The Weinstein CompanyDjango Unchained: Quentin Tarantino returns following his hyperbolic historical WWII action movie, "Inglourious Basterds," to mess about with Civil War America. Freed slave Django (Jamie Foxx) and bounty hunter Dr. King Schultz (Oscar-winner Christoph Waltz) confront white supremacists of various sadistic stripes (including Leonardo DiCaprio) to rescue Django's enslaved wife Broomhilda von Shaft (Kerry Washington). There will be blood — and blistering dialog.
Photo: Warner Bros
The Dark Knight Rises: Christopher Nolan delivers another sharply realized Batman saga with Christian Bale wearing the black inside and out as he protects Gotham from beefy bad guy Bane (Tom Hardy).

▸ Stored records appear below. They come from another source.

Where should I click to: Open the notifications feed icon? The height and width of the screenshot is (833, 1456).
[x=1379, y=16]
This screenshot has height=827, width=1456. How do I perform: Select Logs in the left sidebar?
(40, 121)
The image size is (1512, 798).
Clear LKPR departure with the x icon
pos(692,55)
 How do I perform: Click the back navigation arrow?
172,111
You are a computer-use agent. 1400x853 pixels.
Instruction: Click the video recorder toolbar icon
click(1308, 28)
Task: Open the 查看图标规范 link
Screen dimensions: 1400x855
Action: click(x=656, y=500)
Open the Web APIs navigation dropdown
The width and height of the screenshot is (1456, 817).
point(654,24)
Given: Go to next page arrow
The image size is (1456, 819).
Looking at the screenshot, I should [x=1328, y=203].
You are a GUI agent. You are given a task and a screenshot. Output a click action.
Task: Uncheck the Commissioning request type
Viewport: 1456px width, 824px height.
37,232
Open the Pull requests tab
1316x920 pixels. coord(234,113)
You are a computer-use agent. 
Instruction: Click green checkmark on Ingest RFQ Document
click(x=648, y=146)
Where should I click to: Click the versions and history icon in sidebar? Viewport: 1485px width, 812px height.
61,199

This is the kind of big-budget, high-grossing movie that tends to get dissed by the Academy, despite the opportunity to give props to 10 movies, including those that were the most popular and represent excellence in studio filmmaking.
Photo: Summit Pictures
The Impossible: The antithesis of what you want on a family vacation: Couple Maria (Naomi Watts) and Henry (Ewan McGregor) head to Thailand for the Christmas holidays with the kids — in 2004. Relaxing at poolside morphs into confronting the giant tsunami and coping with a family splintered by natural disaster. Would it have been possible for them to go to Disneyworld like the rest of us?
Photo: Sony Pictures Classics
Rust and Bone: Oscar-winner Marion Cotillard stars as a restless whale wrangler at French Marineland. I'm not making this up. One day, the act goes awry, the Orca chomps her legs, and she faces a sobering future. When she meets a handsome boxer who doesn't flinch at her disability, her life gradually improves. It's not France's entry for best picture, but it plays well with audiences, and Cotillard, familiar with American audiences after "The Dark Knight Rises," nails the role.